El trastorno del desarrollo del lenguaje (TDL) es un trastorno del neurodesarrollo que afecta la adquisición y el uso del lenguaje durante la infancia. De forma sencilla, puede manifestarse de las siguientes maneras:
- Expresiva: cuando dificulta la producción del habla.
- Comprensiva: cuando afecta la comprensión del lenguaje.
- Mixta: cuando impacta en ambas áreas.
Por otro lado, el trastorno del espectro autista (TEA) de nivel 3 se refiere a personas que requieren un apoyo muy elevado en su vida diaria. En estos casos, el propio autismo suele implicar dificultades en el desarrollo del lenguaje, por lo que esta característica se incluye como un especificador dentro del diagnóstico.

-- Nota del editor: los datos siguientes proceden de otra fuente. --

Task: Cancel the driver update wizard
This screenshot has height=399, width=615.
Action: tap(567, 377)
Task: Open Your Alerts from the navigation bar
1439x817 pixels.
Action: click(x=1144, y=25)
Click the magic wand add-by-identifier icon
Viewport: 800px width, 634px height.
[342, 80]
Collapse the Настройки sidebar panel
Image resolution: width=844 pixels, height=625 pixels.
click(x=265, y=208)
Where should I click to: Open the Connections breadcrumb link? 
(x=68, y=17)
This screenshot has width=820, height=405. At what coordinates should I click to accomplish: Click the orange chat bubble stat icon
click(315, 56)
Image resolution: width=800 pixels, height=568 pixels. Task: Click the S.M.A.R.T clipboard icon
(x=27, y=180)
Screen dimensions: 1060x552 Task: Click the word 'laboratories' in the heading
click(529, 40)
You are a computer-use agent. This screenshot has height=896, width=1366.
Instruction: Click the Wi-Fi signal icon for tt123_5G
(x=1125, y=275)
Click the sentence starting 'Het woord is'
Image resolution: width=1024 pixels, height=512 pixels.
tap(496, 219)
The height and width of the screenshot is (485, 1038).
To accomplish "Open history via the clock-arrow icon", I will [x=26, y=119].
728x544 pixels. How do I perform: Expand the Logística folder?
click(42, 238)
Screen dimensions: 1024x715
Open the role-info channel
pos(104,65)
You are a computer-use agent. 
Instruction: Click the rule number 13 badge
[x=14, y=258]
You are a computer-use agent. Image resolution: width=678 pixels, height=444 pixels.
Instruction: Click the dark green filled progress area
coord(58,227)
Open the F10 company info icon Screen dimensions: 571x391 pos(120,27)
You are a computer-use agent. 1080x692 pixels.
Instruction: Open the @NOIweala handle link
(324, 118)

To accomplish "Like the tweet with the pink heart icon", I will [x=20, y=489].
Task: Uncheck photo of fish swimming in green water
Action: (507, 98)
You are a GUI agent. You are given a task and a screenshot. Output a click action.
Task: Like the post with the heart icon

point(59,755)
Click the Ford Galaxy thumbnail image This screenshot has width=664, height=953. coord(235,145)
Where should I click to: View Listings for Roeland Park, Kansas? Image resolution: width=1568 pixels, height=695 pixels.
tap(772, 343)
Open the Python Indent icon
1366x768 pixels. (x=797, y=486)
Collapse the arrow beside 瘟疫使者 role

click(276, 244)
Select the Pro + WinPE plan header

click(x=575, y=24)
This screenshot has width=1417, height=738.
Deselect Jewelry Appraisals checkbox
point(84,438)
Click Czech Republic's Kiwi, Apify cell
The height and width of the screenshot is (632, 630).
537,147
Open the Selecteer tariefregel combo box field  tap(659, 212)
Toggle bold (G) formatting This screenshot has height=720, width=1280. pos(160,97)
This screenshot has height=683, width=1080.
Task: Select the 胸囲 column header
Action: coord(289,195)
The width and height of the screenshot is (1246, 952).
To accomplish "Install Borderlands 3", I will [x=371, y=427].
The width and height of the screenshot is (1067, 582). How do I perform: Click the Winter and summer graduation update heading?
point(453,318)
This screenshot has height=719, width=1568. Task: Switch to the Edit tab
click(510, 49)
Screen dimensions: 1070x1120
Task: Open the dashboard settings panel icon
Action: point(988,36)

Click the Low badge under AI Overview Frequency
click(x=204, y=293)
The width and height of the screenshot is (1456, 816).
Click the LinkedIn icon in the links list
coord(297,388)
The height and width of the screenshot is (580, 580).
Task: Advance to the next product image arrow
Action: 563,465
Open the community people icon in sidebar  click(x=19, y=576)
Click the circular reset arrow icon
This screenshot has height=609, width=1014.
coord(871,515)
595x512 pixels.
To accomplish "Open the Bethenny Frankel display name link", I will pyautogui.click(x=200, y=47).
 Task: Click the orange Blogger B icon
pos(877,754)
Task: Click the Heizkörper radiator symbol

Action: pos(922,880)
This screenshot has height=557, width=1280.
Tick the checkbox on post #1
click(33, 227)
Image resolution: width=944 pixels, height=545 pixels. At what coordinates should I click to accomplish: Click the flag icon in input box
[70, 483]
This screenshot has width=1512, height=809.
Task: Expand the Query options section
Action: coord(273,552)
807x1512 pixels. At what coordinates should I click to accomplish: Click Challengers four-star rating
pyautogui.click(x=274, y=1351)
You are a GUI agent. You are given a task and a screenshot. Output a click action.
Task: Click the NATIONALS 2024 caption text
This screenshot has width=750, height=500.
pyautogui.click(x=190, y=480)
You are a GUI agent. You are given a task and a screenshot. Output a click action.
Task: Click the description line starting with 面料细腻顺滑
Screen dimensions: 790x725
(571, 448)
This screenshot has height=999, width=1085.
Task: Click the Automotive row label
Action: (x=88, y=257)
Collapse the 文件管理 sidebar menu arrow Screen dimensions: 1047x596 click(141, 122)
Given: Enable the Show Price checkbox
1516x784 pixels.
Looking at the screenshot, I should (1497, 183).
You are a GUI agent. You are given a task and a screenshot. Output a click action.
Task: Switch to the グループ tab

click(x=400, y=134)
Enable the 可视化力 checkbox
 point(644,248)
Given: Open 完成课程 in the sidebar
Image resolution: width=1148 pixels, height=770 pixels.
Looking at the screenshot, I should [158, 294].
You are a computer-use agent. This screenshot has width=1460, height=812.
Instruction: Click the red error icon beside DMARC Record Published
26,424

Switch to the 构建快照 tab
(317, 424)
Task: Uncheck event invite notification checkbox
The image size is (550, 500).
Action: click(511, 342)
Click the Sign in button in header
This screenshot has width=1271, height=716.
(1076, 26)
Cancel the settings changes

Sin embargo, tanto el Manual Diagnóstico y Estadístico de los Trastornos Mentales (DSM-5) como la Clasificación Internacional de Enfermedades (CIE-11) permiten diagnosticar un trastorno del desarrollo del lenguaje además del autismo cuando las dificultades lingüísticas son más graves de lo que cabría esperar por el autismo en sí. Pero si estas alteraciones del lenguaje se consideran propias del contexto del autismo, deben señalarse únicamente como un especificador en el diagnóstico.
Así pues, si un niño con autismo de nivel 3 presenta problemas de lenguaje especialmente intensos o desproporcionados —por ejemplo, errores gramaticales o fonológicos muy marcados—, puede añadirse el diagnóstico de trastorno del desarrollo del lenguaje junto al de autismo.